### SOURCE DATA
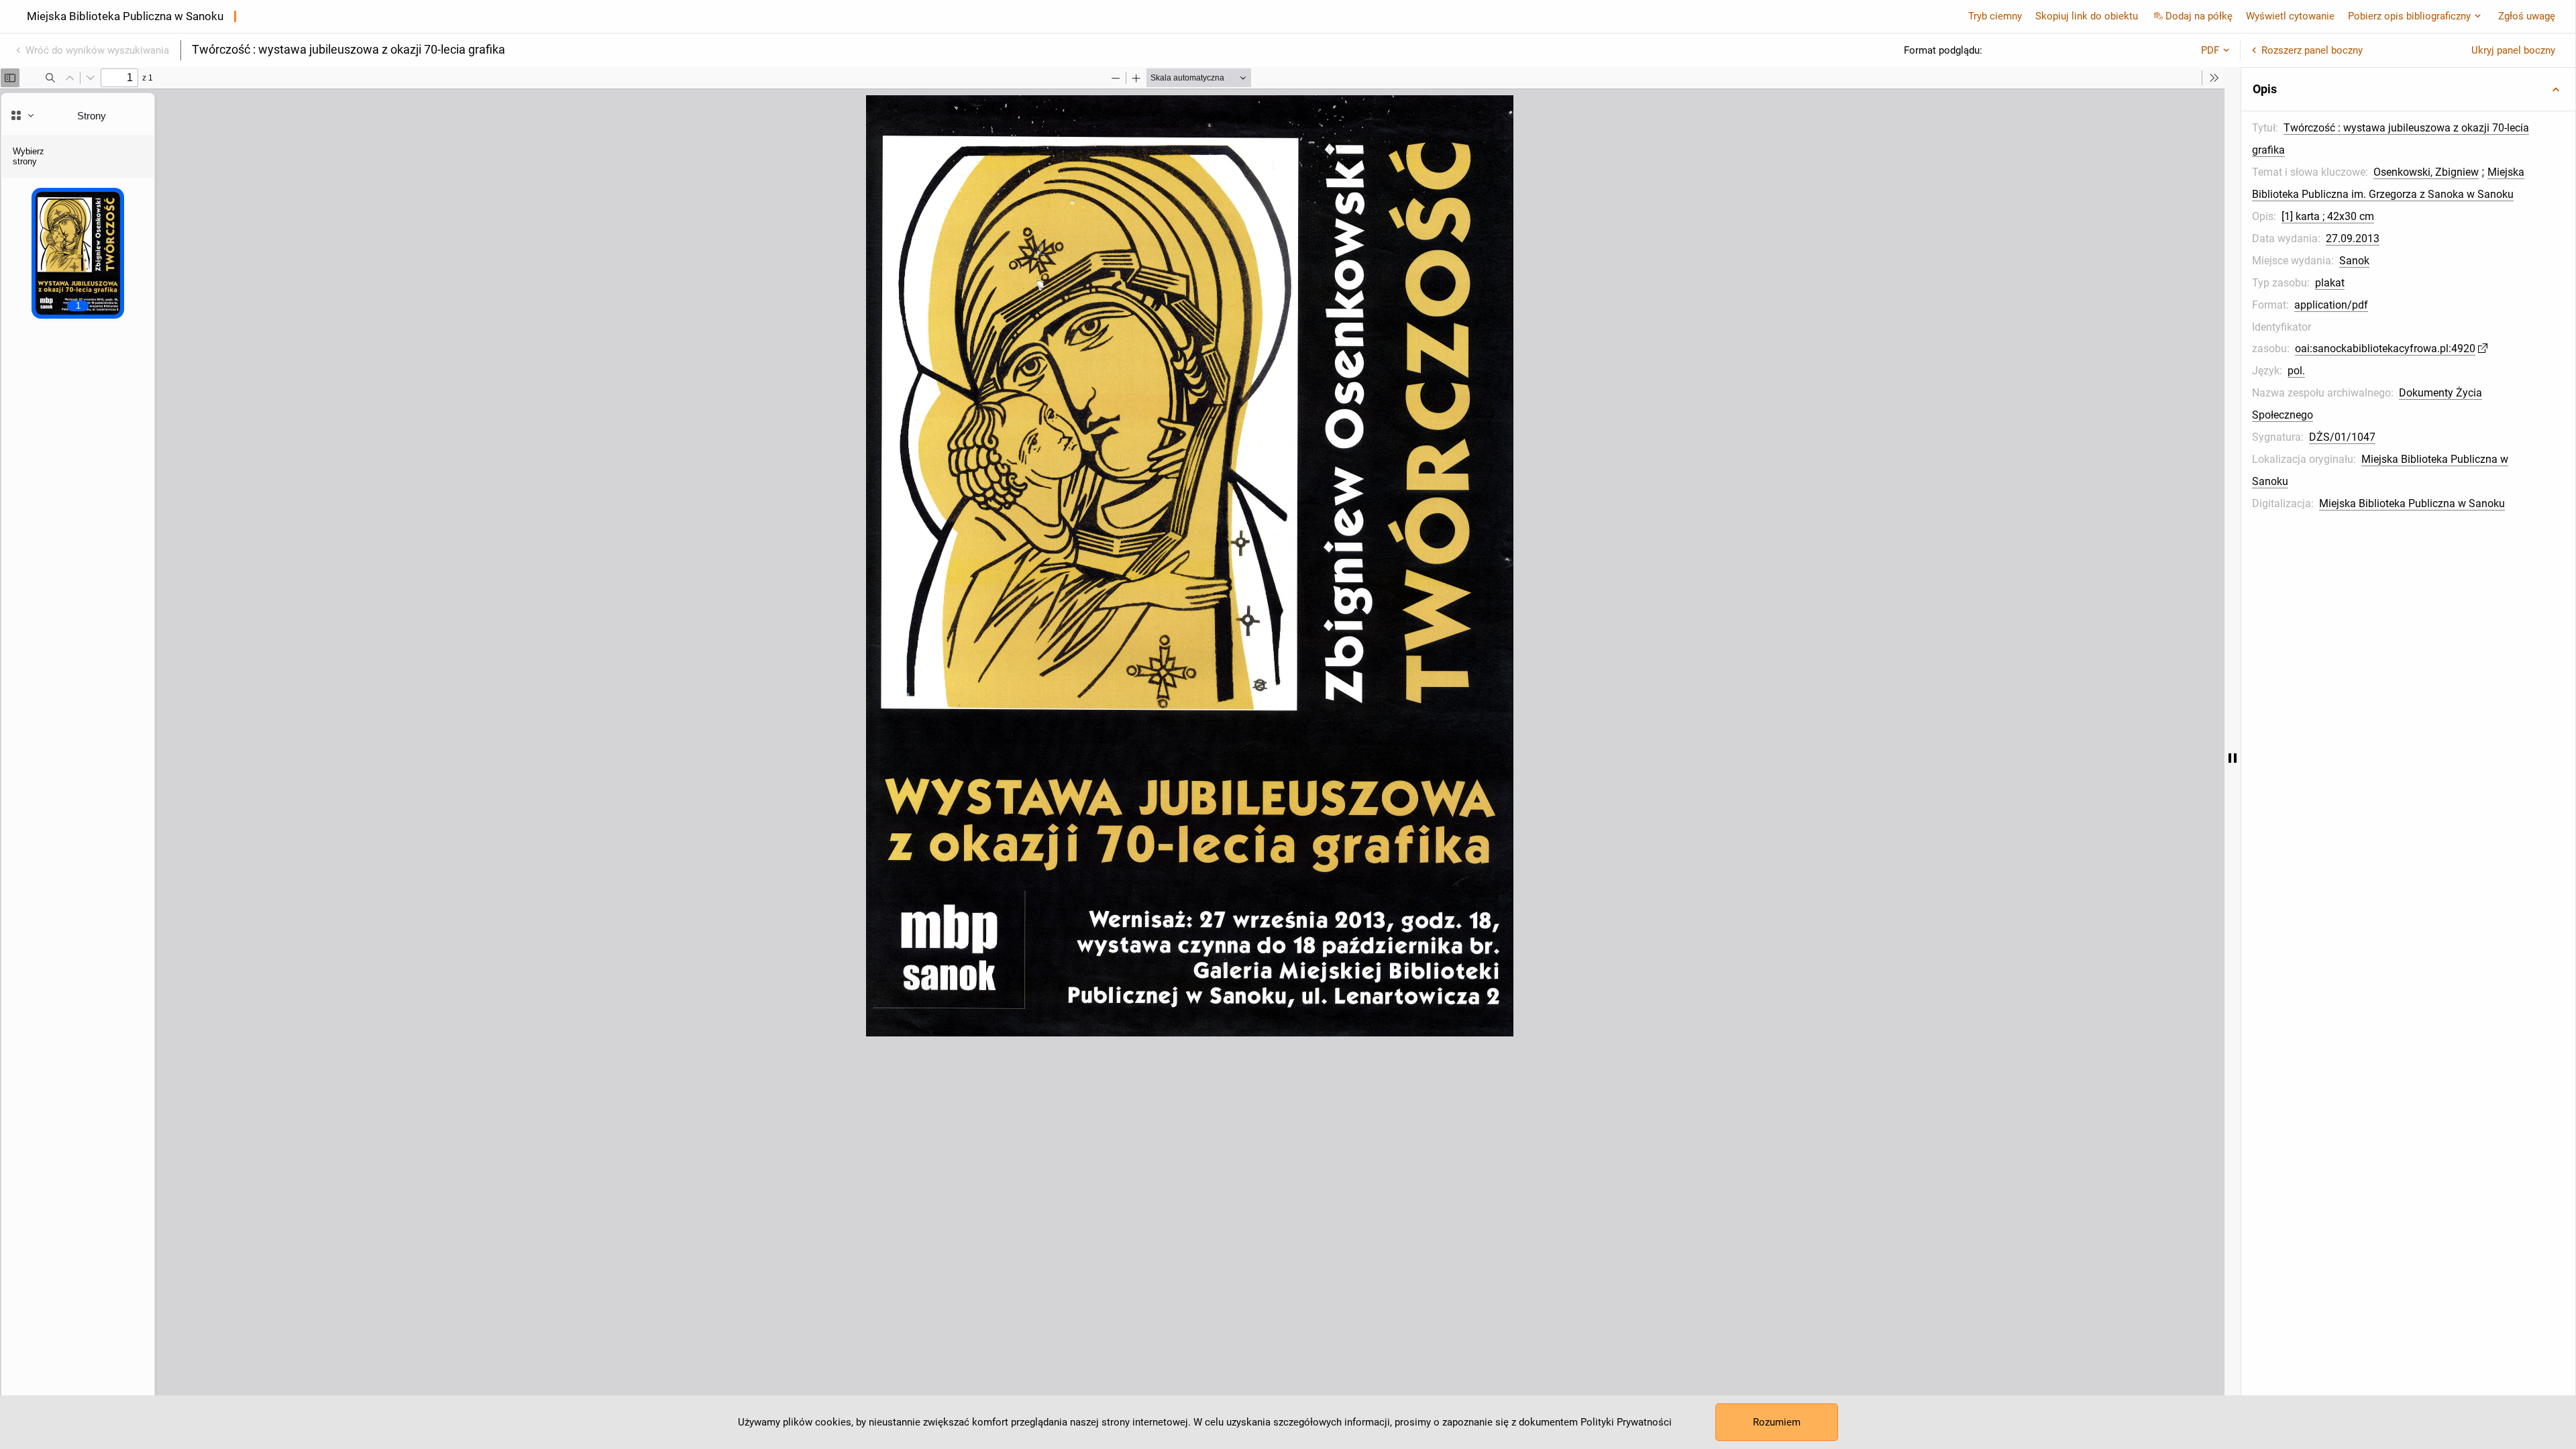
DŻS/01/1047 (2342, 437)
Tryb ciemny (1995, 16)
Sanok (2354, 260)
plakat (2330, 282)
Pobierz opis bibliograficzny (2409, 16)
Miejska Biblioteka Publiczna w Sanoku (2412, 503)
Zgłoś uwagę (2526, 16)
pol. (2296, 370)
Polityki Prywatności (1626, 1422)
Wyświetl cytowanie (2290, 16)
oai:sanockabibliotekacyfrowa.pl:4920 (2385, 348)
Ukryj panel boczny (2513, 50)
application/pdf (2331, 305)
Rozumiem (1777, 1422)
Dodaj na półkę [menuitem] (2199, 16)
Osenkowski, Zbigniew (2426, 172)
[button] (2408, 89)
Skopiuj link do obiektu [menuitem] (2086, 16)
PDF (2210, 50)
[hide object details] (2232, 758)
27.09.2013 (2352, 238)
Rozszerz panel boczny (2312, 50)
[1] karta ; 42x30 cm (2328, 216)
######
TASK: Looking back over the data above, restate word for word the lines that begin at the line with "Pobierz opis bibliograficzny (2409, 16)" and end at the line with "application/pdf (2331, 305)", inclusive.

REPLY TO THE TASK:
Pobierz opis bibliograficzny (2409, 16)
Miejska Biblioteka Publiczna w Sanoku (2412, 503)
Zgłoś uwagę (2526, 16)
pol. (2296, 370)
Polityki Prywatności (1626, 1422)
Wyświetl cytowanie (2290, 16)
oai:sanockabibliotekacyfrowa.pl:4920 (2385, 348)
Ukryj panel boczny (2513, 50)
application/pdf (2331, 305)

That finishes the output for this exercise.